He spent the morning sweating and tarring and Huang left an hour after he got there. He was almost done when she got back, and when he climbed down the smell of tar is cut by oranges when she shoved a glass of fresh-squeezed juice into his hand. He still didn't like it, but it tasted better than usual, and the smell is welcome, for once. She fed him chili from a can and cake from a box, and talked to him about Sam. About what she used to tell him. She didn't say a word about what Sam said to her, and Dean liked her better for it. She kept Sam's secrets, even from him. Discretion is a pretty big virtue in the Winchester family.

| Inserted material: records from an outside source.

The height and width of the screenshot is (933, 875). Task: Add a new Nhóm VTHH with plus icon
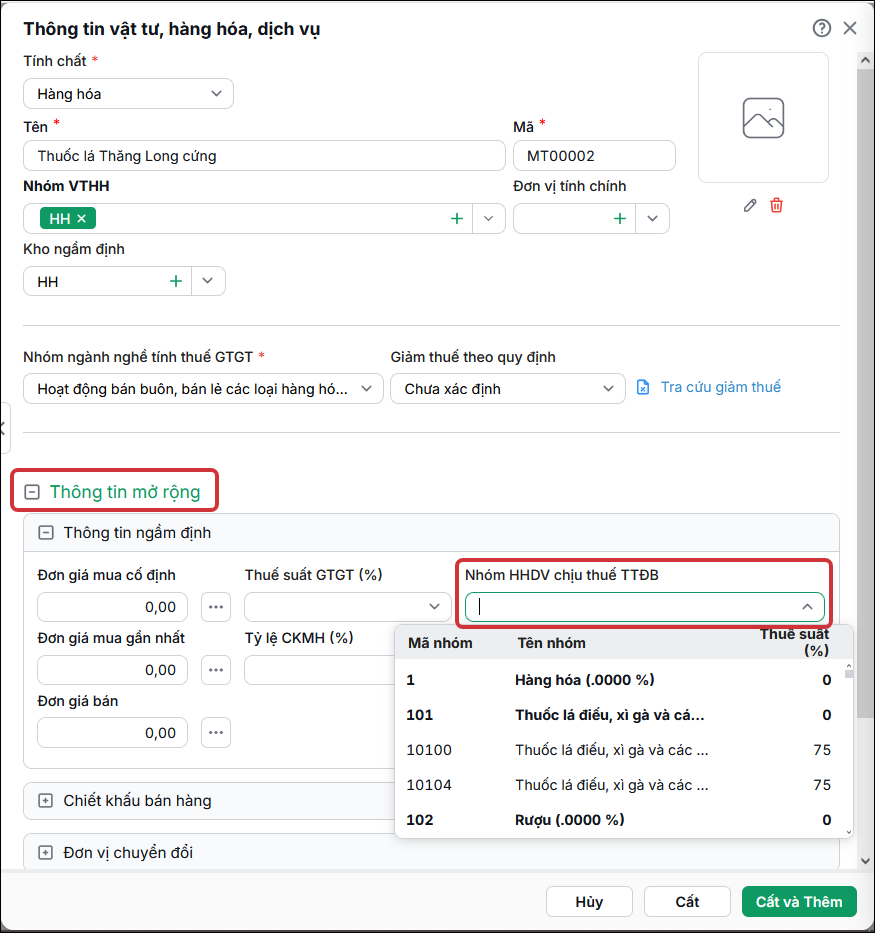(x=457, y=218)
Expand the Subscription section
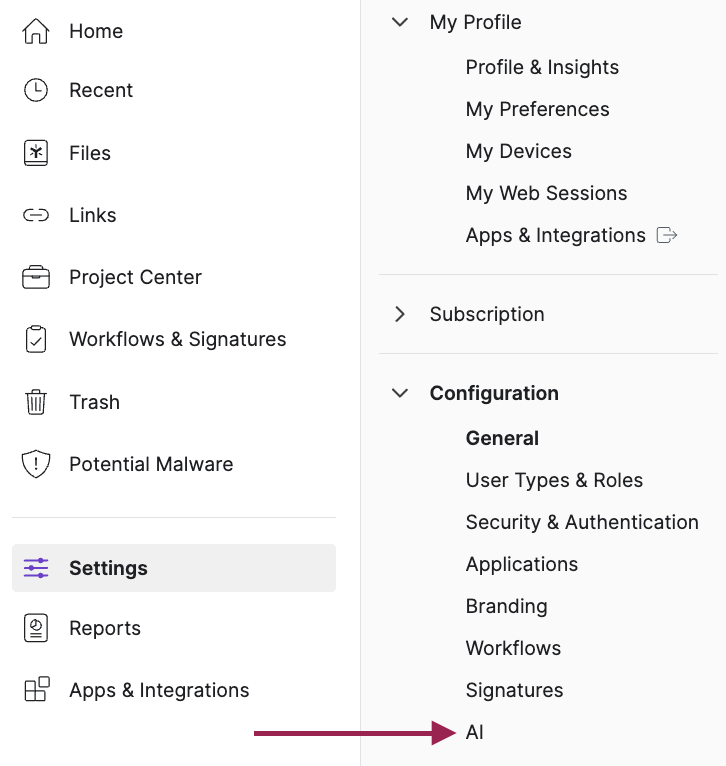Screen dimensions: 726x766 click(400, 314)
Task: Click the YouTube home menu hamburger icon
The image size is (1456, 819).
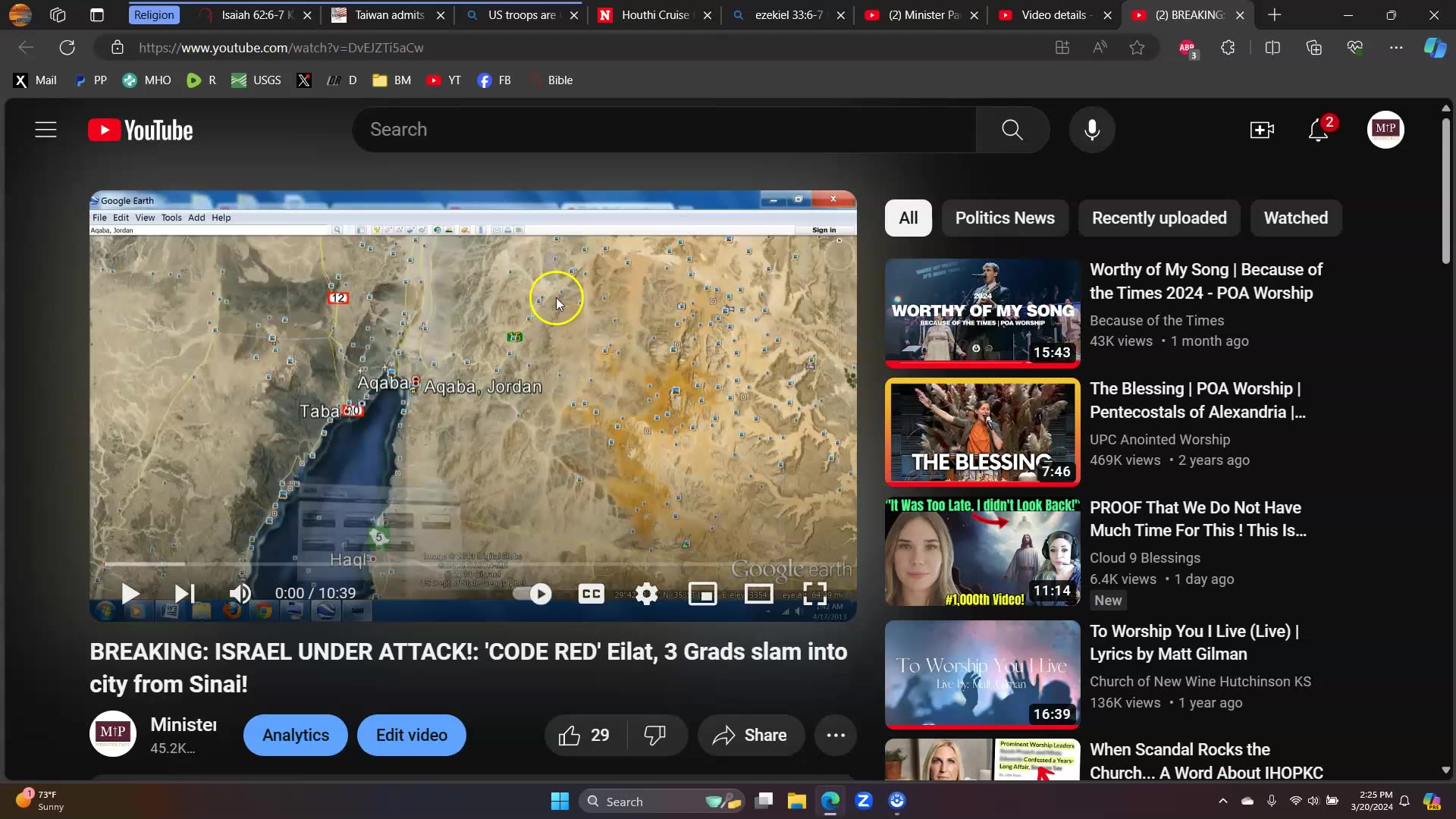Action: (45, 129)
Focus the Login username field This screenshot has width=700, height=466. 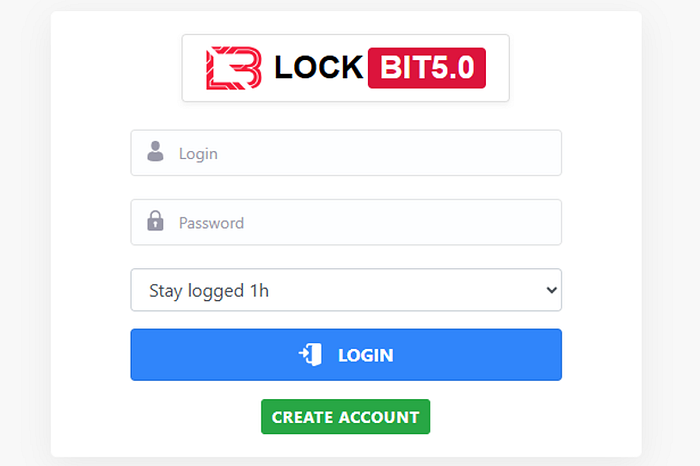[x=346, y=153]
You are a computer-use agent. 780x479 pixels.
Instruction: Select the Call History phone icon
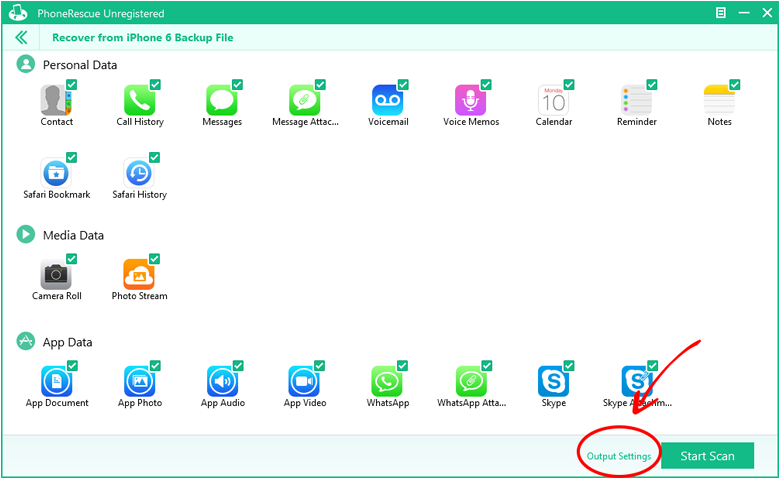tap(139, 100)
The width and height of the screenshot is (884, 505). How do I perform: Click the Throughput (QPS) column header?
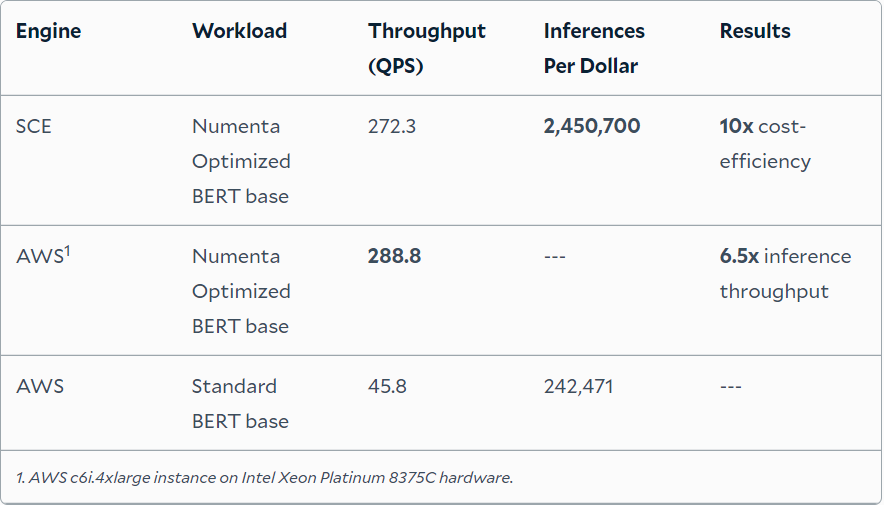point(426,48)
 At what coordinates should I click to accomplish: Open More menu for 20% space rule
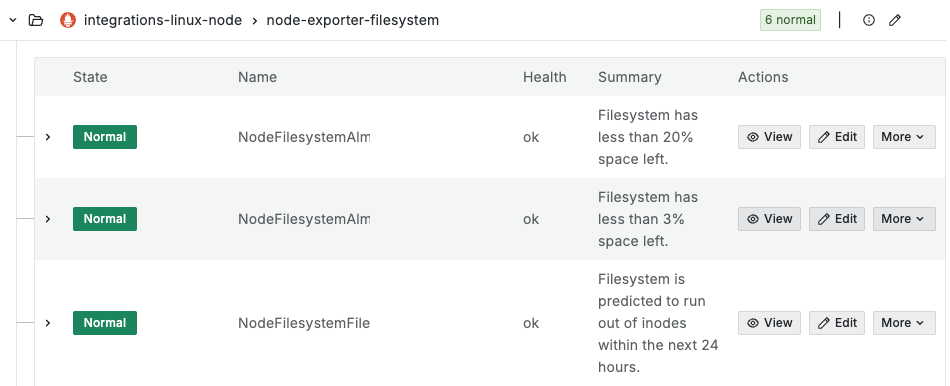coord(904,137)
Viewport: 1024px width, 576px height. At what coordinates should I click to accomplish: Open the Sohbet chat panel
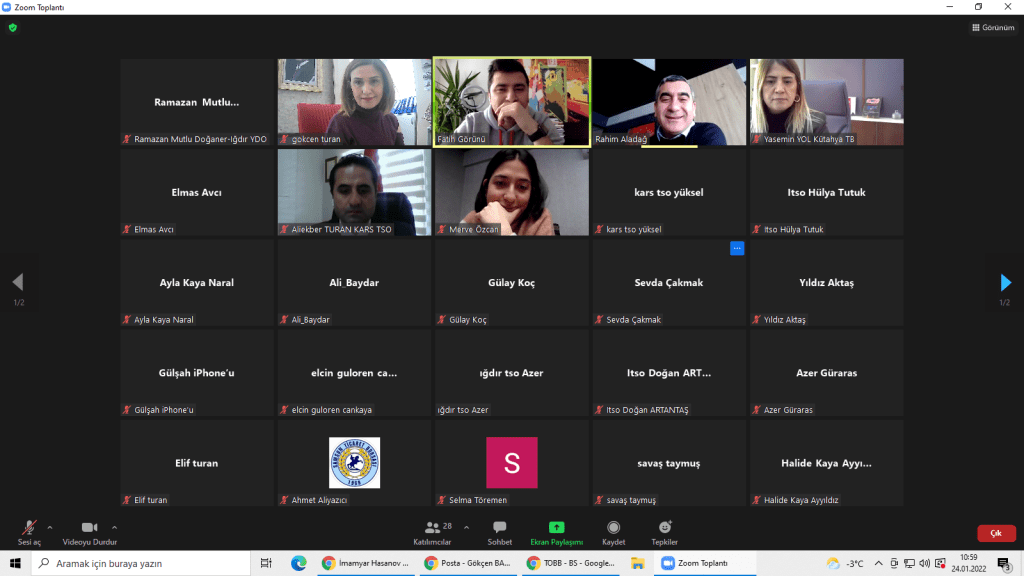499,528
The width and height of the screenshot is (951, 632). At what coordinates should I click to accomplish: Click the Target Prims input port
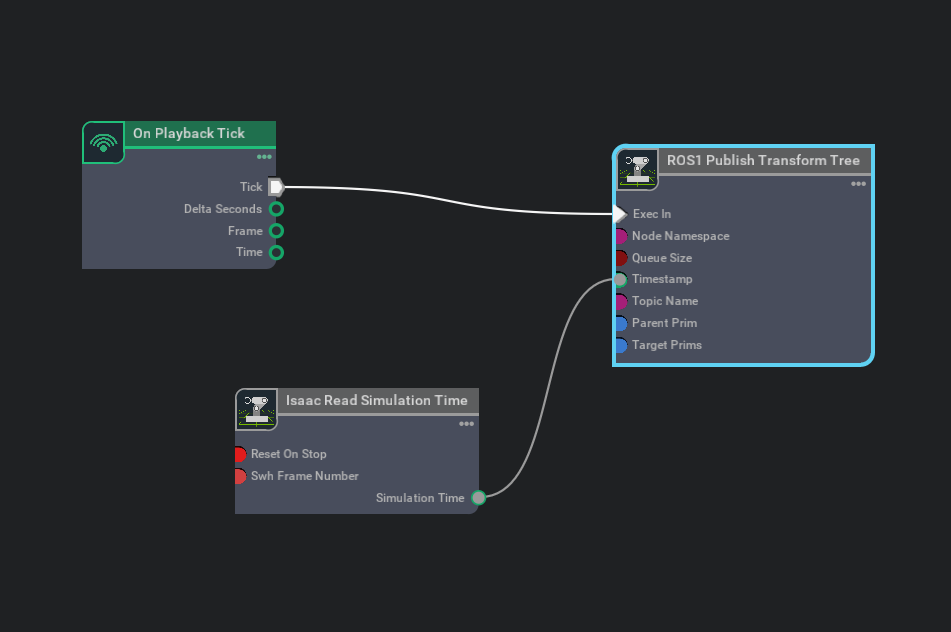coord(620,345)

She coughed through the meal, and when Dean left, she seemed tired. Sam-the-cat was eating from the chili bowl she didn't finish when the door closed behind him, and Dean couldn't smell the oranges anymore as soon as the door shut. He kind of missed the trees. The block was never exactly a tourist stop, but it seemed bare and sad without them. Her porch was empty when he looked in the rearview, and Dean caught himself wishing that it wasn't.

He thought maybe he got the appeal of things that didn't change, a little now. It didn't mean that stopped it from happening, though.

Dean called Sam that night, and it rang until the voice mail picked up. He didn't leave a message, but when his dad never showed up, Dean remembered that Sam called back and Dean didn't pick up, and he got in the car. He bought an orange juice at every stop until California.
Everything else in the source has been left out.